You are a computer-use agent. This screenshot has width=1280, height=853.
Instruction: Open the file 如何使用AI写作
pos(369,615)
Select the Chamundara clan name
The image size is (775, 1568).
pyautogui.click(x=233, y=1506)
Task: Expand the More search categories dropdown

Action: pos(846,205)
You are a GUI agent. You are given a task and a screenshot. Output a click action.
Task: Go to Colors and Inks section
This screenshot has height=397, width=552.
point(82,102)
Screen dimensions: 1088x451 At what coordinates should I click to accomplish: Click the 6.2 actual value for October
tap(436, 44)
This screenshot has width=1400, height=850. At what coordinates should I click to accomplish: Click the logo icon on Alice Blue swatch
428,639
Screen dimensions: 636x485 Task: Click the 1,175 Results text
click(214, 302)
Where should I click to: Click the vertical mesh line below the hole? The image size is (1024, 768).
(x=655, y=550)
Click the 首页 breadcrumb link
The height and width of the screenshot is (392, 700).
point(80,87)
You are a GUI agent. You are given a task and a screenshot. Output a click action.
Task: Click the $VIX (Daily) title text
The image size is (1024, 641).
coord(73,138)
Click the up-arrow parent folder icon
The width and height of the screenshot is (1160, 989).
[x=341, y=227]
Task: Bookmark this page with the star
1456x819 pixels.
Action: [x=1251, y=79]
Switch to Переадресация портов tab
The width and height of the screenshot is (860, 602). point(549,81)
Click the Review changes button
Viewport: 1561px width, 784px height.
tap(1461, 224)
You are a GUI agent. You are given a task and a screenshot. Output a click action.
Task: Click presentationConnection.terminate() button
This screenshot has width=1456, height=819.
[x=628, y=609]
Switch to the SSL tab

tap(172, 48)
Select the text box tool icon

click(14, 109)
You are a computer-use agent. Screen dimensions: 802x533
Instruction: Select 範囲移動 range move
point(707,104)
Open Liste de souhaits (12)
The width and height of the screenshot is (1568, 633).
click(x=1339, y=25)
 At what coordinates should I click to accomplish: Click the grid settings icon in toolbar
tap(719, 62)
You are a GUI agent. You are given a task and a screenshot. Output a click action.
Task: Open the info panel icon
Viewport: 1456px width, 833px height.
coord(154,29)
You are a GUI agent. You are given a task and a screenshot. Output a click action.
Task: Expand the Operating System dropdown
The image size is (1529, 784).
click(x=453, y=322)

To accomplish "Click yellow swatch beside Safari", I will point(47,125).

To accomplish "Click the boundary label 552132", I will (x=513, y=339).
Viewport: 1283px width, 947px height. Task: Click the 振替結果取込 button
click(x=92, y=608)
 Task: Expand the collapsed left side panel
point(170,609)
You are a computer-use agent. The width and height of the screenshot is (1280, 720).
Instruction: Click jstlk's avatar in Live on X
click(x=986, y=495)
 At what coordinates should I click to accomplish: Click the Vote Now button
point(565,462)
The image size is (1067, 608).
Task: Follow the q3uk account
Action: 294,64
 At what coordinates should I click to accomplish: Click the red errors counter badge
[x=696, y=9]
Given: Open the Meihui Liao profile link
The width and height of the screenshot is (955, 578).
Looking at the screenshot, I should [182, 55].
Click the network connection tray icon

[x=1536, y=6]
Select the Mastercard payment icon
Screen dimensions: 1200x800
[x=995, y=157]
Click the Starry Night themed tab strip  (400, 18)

== == ==

> [Work to complete]: Could you transcribe all of the data exactly as it is given?

> [Written solution]:
You are a computer-use agent. This screenshot has width=1280, height=853.
Instruction: Open the file 如何使用AI写作
pos(369,615)
Select the Chamundara clan name
The image size is (775, 1568).
pyautogui.click(x=233, y=1506)
Task: Expand the More search categories dropdown

Action: pos(846,205)
You are a GUI agent. You are given a task and a screenshot. Output a click action.
Task: Go to Colors and Inks section
This screenshot has height=397, width=552.
point(82,102)
Screen dimensions: 1088x451 At what coordinates should I click to accomplish: Click the 6.2 actual value for October
tap(436, 44)
This screenshot has width=1400, height=850. At what coordinates should I click to accomplish: Click the logo icon on Alice Blue swatch
428,639
Screen dimensions: 636x485 Task: Click the 1,175 Results text
click(214, 302)
Where should I click to: Click the vertical mesh line below the hole? The image size is (1024, 768).
(x=655, y=550)
Click the 首页 breadcrumb link
The height and width of the screenshot is (392, 700).
point(80,87)
You are a GUI agent. You are given a task and a screenshot. Output a click action.
Task: Click the $VIX (Daily) title text
The image size is (1024, 641).
coord(73,138)
Click the up-arrow parent folder icon
The width and height of the screenshot is (1160, 989).
[x=341, y=227]
Task: Bookmark this page with the star
1456x819 pixels.
Action: [x=1251, y=79]
Switch to Переадресация портов tab
The width and height of the screenshot is (860, 602). point(549,81)
Click the Review changes button
Viewport: 1561px width, 784px height.
tap(1461, 224)
You are a GUI agent. You are given a task and a screenshot. Output a click action.
Task: Click presentationConnection.terminate() button
This screenshot has width=1456, height=819.
[x=628, y=609]
Switch to the SSL tab

tap(172, 48)
Select the text box tool icon

click(14, 109)
You are a computer-use agent. Screen dimensions: 802x533
Instruction: Select 範囲移動 range move
point(707,104)
Open Liste de souhaits (12)
The width and height of the screenshot is (1568, 633).
click(x=1339, y=25)
 At what coordinates should I click to accomplish: Click the grid settings icon in toolbar
tap(719, 62)
You are a GUI agent. You are given a task and a screenshot. Output a click action.
Task: Open the info panel icon
Viewport: 1456px width, 833px height.
coord(154,29)
You are a GUI agent. You are given a task and a screenshot. Output a click action.
Task: Expand the Operating System dropdown
The image size is (1529, 784).
click(x=453, y=322)

To accomplish "Click yellow swatch beside Safari", I will point(47,125).

To accomplish "Click the boundary label 552132", I will (x=513, y=339).
Viewport: 1283px width, 947px height. Task: Click the 振替結果取込 button
click(x=92, y=608)
 Task: Expand the collapsed left side panel
point(170,609)
You are a computer-use agent. The width and height of the screenshot is (1280, 720).
Instruction: Click jstlk's avatar in Live on X
click(x=986, y=495)
 At what coordinates should I click to accomplish: Click the Vote Now button
point(565,462)
The image size is (1067, 608).
Task: Follow the q3uk account
Action: 294,64
 At what coordinates should I click to accomplish: Click the red errors counter badge
[x=696, y=9]
Given: Open the Meihui Liao profile link
The width and height of the screenshot is (955, 578).
Looking at the screenshot, I should [182, 55].
Click the network connection tray icon

[x=1536, y=6]
Select the Mastercard payment icon
Screen dimensions: 1200x800
[x=995, y=157]
Click the Starry Night themed tab strip  (400, 18)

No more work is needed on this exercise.